This and that for your Tuesday reading.
- Abdullah Shihipar discusses why one-way masking is far from an adequate solution to the public health problems posed by even the current variants of COVID-19, while Monica Torres points out how far we are from the point where prudent people can reasonably take the invitation to stop masking in the workplace. And Sarah Trick writes that telling immunocompromised people they can isolate themselves completely while a "new normal" develops without them is far from an acceptable position.
- Nora Loreto rightly raises the question of why the Trudeau government has applied the Emergencies Act only to protect commercial transit, but not to keep tens of thousands of people from dying as a result of a pandemic. An anonymous Ottawa resident describes how citizen activism was able to do what police failed or refused to do in blocking the #FluTruxKlan, while Vanessa Balintec notes that the occupation of Ottawa has only exacerbated some of the health concerns arising out of the COVID pandemic. And the Angus Reid Institute finds overwhelming public opinion in opposition to the convoy of disease and hate.
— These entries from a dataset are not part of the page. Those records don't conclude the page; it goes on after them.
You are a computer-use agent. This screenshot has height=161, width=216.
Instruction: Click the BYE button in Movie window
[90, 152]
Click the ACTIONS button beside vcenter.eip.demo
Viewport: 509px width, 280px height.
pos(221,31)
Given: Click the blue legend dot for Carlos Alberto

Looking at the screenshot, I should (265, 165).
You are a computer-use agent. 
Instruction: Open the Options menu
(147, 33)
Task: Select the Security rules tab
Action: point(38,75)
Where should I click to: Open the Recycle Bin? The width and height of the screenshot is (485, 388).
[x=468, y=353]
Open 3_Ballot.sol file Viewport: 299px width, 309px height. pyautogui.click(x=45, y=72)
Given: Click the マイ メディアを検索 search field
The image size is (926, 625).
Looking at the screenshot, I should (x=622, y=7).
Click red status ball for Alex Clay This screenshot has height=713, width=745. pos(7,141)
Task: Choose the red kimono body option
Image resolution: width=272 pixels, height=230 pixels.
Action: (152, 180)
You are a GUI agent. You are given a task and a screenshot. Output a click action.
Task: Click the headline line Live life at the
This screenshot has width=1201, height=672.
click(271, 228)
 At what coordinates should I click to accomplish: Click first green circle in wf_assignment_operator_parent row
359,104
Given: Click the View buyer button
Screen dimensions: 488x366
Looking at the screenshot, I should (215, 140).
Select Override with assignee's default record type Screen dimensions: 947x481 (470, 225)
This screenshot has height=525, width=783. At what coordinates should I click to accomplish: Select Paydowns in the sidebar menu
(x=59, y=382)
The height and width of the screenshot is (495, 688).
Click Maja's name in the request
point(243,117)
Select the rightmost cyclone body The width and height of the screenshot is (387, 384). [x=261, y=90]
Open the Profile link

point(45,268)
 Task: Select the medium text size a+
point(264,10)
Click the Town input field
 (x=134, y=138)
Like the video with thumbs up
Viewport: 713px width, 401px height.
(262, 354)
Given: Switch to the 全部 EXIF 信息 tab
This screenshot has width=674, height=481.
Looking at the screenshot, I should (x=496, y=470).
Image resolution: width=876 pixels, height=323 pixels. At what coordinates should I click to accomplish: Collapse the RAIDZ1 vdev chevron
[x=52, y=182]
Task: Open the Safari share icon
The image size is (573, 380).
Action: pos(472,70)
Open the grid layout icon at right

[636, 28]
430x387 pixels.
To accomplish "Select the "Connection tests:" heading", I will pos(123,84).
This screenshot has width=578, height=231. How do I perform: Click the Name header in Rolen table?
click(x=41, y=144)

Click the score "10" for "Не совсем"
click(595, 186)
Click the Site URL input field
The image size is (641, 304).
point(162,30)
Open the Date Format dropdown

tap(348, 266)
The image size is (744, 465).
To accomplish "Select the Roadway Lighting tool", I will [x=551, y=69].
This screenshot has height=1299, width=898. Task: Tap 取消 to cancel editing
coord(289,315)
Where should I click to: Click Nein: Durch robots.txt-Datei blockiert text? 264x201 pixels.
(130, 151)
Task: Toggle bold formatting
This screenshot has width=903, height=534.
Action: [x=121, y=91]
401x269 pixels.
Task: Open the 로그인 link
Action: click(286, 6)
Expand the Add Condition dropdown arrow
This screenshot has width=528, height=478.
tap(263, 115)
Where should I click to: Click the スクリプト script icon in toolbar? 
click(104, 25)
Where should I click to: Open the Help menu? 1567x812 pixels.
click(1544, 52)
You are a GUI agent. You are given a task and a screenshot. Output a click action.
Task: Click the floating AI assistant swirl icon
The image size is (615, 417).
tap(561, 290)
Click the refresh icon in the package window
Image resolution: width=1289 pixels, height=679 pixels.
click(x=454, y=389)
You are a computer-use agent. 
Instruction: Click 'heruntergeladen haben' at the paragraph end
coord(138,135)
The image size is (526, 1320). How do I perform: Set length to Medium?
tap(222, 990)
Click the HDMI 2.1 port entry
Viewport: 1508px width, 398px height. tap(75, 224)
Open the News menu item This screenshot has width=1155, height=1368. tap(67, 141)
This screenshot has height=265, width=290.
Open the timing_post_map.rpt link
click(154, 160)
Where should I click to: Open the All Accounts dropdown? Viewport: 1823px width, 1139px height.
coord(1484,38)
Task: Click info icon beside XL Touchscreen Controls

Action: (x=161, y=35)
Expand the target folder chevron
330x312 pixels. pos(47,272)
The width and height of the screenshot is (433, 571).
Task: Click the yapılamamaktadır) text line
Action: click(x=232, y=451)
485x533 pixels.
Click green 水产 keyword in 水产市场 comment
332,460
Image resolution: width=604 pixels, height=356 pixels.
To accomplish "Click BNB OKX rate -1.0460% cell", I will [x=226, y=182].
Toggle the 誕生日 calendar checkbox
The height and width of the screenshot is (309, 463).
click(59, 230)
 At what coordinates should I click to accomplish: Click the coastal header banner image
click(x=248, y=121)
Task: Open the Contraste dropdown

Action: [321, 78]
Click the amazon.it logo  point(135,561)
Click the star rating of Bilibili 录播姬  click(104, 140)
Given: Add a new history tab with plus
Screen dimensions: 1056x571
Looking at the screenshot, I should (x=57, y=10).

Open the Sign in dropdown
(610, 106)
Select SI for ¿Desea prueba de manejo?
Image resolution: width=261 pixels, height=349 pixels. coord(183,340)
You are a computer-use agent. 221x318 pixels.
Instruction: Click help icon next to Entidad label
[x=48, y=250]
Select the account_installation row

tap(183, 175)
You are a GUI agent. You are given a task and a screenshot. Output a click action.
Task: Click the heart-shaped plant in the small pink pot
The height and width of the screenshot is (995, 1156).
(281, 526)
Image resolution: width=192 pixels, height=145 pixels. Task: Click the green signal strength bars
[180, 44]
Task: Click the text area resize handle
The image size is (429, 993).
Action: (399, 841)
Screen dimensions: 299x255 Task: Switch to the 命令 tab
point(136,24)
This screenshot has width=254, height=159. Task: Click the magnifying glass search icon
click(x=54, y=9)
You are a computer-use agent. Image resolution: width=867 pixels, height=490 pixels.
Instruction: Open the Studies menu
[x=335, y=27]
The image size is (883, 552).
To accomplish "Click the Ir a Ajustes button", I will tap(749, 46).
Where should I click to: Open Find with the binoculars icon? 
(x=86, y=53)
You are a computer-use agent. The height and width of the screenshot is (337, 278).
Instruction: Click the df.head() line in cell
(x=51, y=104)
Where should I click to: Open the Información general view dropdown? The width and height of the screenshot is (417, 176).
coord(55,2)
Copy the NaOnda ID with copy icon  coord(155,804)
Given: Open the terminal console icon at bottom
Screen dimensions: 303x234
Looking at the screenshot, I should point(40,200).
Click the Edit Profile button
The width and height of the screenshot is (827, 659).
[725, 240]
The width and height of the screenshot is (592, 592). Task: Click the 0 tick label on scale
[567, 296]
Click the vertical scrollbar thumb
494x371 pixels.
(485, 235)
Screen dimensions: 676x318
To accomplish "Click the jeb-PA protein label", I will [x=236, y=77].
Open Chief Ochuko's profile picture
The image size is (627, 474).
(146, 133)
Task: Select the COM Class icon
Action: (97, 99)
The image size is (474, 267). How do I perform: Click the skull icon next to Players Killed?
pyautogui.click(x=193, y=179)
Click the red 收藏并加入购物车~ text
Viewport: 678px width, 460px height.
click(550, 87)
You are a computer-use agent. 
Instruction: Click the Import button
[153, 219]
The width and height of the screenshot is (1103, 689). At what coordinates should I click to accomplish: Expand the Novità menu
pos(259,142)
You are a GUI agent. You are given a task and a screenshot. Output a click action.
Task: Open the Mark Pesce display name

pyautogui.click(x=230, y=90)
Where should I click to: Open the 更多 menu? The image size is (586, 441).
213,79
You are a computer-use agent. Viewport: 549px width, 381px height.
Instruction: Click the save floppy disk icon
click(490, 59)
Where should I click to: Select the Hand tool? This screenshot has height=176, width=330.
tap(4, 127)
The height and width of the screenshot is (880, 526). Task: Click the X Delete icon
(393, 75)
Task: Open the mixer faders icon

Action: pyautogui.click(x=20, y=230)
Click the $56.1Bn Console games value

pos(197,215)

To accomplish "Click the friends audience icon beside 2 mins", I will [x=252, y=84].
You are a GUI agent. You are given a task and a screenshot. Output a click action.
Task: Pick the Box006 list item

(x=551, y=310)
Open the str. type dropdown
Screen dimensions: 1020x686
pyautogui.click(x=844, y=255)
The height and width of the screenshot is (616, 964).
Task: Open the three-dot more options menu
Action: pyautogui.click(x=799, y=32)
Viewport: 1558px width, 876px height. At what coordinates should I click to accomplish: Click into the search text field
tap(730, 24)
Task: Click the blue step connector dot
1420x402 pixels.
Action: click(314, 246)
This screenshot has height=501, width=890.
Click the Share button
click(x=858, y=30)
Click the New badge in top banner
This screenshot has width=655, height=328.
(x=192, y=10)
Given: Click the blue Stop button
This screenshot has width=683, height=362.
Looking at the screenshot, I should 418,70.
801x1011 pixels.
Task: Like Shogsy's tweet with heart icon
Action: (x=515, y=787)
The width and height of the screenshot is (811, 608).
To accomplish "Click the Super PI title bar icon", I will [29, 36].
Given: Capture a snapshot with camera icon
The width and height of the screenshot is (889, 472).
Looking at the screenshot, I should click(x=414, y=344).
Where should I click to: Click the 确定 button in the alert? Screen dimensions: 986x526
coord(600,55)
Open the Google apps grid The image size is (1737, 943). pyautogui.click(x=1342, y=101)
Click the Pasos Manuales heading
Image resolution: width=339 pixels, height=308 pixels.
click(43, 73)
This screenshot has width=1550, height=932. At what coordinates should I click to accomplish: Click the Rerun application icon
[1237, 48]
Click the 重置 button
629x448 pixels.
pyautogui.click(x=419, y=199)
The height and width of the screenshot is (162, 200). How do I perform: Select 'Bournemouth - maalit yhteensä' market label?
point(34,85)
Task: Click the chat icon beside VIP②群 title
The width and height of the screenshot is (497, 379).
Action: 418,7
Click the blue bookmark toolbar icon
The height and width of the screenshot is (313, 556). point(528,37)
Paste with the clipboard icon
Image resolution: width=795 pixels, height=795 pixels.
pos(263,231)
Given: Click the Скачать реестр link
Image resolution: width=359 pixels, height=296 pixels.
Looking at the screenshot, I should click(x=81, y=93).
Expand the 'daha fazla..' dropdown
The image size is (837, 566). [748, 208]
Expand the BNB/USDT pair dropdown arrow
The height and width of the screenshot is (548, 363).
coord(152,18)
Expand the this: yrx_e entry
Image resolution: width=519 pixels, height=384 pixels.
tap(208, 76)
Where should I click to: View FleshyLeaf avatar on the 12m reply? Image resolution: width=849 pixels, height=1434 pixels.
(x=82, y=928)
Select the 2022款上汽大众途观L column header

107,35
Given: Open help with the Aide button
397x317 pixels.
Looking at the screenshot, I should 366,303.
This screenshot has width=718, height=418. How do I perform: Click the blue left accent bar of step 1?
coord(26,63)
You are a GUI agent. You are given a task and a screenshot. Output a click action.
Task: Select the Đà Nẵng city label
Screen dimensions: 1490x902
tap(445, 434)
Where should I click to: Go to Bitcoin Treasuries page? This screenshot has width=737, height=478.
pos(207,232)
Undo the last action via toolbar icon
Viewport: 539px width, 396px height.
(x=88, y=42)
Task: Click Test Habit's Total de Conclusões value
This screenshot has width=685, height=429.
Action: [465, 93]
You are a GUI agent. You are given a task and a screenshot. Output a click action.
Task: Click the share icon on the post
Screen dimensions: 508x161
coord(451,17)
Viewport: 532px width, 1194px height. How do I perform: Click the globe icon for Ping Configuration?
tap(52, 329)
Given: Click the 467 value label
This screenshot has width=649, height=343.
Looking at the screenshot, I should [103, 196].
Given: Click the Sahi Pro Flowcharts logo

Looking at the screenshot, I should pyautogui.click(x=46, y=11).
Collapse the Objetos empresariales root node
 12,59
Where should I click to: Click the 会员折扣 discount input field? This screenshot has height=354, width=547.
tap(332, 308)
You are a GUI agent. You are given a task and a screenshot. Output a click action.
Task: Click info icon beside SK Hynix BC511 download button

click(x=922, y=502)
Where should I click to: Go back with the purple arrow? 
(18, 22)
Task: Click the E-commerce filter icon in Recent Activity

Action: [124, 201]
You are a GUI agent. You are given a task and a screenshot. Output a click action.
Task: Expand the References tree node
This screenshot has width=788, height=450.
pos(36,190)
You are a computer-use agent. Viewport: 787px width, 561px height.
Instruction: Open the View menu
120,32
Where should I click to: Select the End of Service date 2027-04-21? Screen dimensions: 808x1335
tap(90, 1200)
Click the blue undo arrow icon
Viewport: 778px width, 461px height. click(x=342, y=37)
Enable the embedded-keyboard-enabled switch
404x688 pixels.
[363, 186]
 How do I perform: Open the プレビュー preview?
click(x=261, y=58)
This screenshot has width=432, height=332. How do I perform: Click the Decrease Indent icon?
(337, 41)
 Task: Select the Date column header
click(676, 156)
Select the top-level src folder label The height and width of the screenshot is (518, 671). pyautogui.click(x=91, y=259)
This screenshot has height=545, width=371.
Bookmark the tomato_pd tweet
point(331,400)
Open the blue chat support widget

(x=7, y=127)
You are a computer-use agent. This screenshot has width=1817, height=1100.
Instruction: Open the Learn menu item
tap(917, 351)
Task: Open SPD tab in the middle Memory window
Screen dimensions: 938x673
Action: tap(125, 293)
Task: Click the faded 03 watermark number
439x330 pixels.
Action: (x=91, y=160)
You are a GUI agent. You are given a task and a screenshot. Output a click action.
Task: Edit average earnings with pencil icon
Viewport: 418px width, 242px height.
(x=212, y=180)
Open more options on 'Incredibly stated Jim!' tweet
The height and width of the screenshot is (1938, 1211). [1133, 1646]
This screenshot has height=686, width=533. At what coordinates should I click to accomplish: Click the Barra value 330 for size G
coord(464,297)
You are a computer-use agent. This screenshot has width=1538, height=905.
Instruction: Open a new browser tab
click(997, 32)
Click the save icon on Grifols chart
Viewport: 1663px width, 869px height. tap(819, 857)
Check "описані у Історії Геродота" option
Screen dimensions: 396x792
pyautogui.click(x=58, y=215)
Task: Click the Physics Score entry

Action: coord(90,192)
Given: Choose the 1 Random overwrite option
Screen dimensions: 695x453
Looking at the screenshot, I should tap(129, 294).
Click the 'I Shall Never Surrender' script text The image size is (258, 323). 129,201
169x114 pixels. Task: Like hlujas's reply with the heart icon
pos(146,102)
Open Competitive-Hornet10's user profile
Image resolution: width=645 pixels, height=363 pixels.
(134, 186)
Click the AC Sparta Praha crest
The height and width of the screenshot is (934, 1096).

- Henry Giroux writes that the purpose of the convoy is to destroy the ability of democratic governments to act for the common good, while Paul Krugman notes that the only "right" being effectively asserted is the right to destroy. And Tom Cardoso reports on the financial backers - both Canadian and foreign - offering up millions of dollars toward those ends, including fossil fuel interests looking to undermine acceptance of science generally.
- Finally, Charlotte Grieve reports on the less-than-surprising revelation that the gas industry is just as deceptive in seeking approval for continued carbon pollution as the coal and oil industries have been to put us on the precipice of climate breakdown. And the Associated Press reports on the U.S.' "megadrought", along with its roots traceable directly to climate change.